Psychometric, Mental Speed and Tactile-Kinesthetic Tasks
Measures of Level (i.e., number correct scores). The tests measuring these constructs were those used routinely in studies of intelligence carried out at the University of Sydney and elsewhere. Indeed, within the context of a higher-stratum design these tests are often selected because of the clarity they bring to the structural model provided by [G.sub.f]/[G.sub.c] theory (see Anstey et al., 1993; Horn, 1988; Roberts, Pallier & Stankov, 1996). These psychometric tests (of level) were:
* [G.sub.]: 1. Raven's Standard Progressive Matrices Test; 2. Letter Series Test; 3. Letter Counting.
* [G.sub.c]: 4. Synonyms Vocabulary Test; 5. General Knowledge Test; 6. Esoteric Analogies Test.
* SAR: 7. Digit Span Forward; 8. Digit Span Backward; 9. Visual Bead Memory. This last test was taken directly from the Stanford-Binet Intelligence Scale: Fourth Edition (Thorndike, Hagen & Sattler, 1985).

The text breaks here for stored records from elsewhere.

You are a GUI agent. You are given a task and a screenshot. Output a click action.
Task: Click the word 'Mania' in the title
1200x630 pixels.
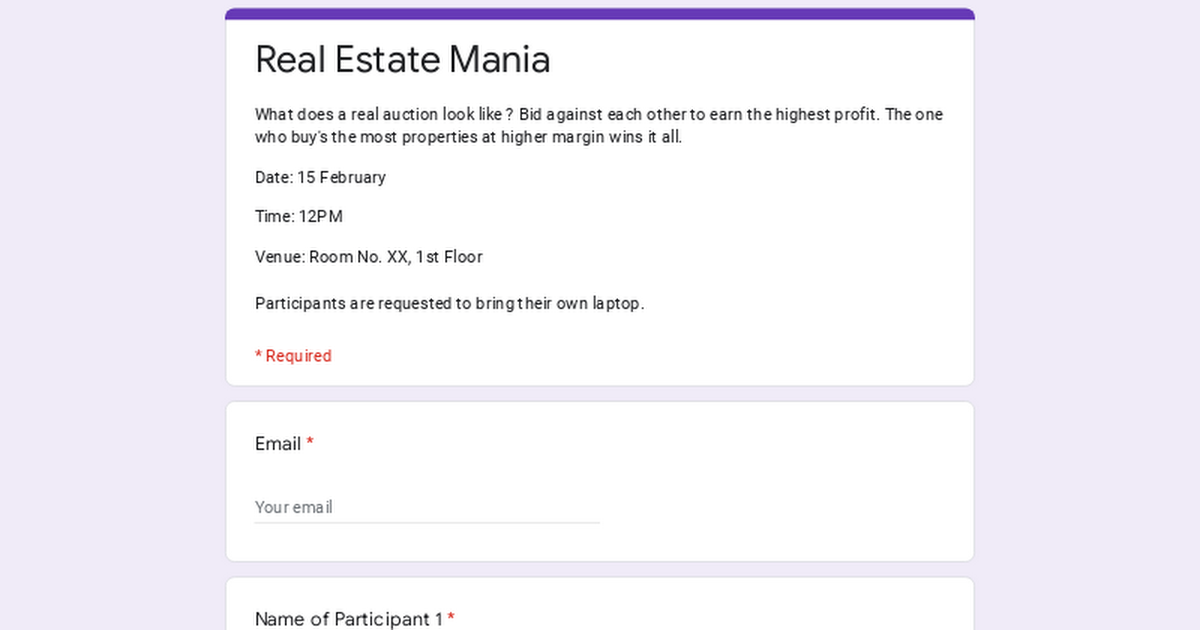click(499, 59)
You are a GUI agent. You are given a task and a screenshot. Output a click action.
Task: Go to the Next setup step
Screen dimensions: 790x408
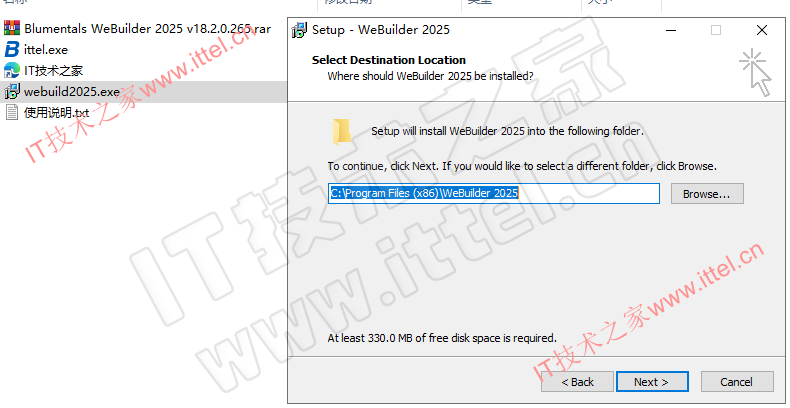click(652, 382)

* [G.sub.v]: 10. Card Rotations Test; 11. Hidden Figures Test; 12. Hidden Words Test.
* Carefulness: 13. Number Comparisons Test-number correct score. Under paper and pencil conditions this measure would serve as a marker of Perceptual Speed. However, when administered within a computerized format this measure has been found to define a Carefulness factor (French, 1957; Roberts & Stankov, 1997). Even so, since this is the only measure of this construct and it is more highly correlated with [G.sub.s] than any other broad cognitive factor, Variable 13 is likely to share salient loadings on [G.sub.s]. The more commonly used measure in this test is, of course, speed (see Variable 21).
Mental Speed Measures. The constructs, along with tests defining various types, of mental speed examined in this study are fisted below. Tasks cited relatively infrequently in the individual differences literature are described in detail.
Measures of Test-Taking Speed (TTSp). The following seven tests from the above list of thirteen were computerized which, in turn, allowed for separate time scores (measured in seconds) to be obtained: 14. Letter Series Time; 15. Letter Counting Time; 16. General Knowledge Time; 17. Esoteric Analogies Time; 18. Digit Span Forward Time; 19. Digit Span Backward Time; 20. Hidden Words Time.
Clerical-Perceptual Speed ([G.sub.s]). To demarcate this factor, two tests that have been used extensively in studies examining [G.sub.s] were employed: 21. Number Comparison Time; 22. Digit Symbol. (Note that Test 22 comes from the Performance IQ scale of the WAIS-R [Wechsler, 1981]).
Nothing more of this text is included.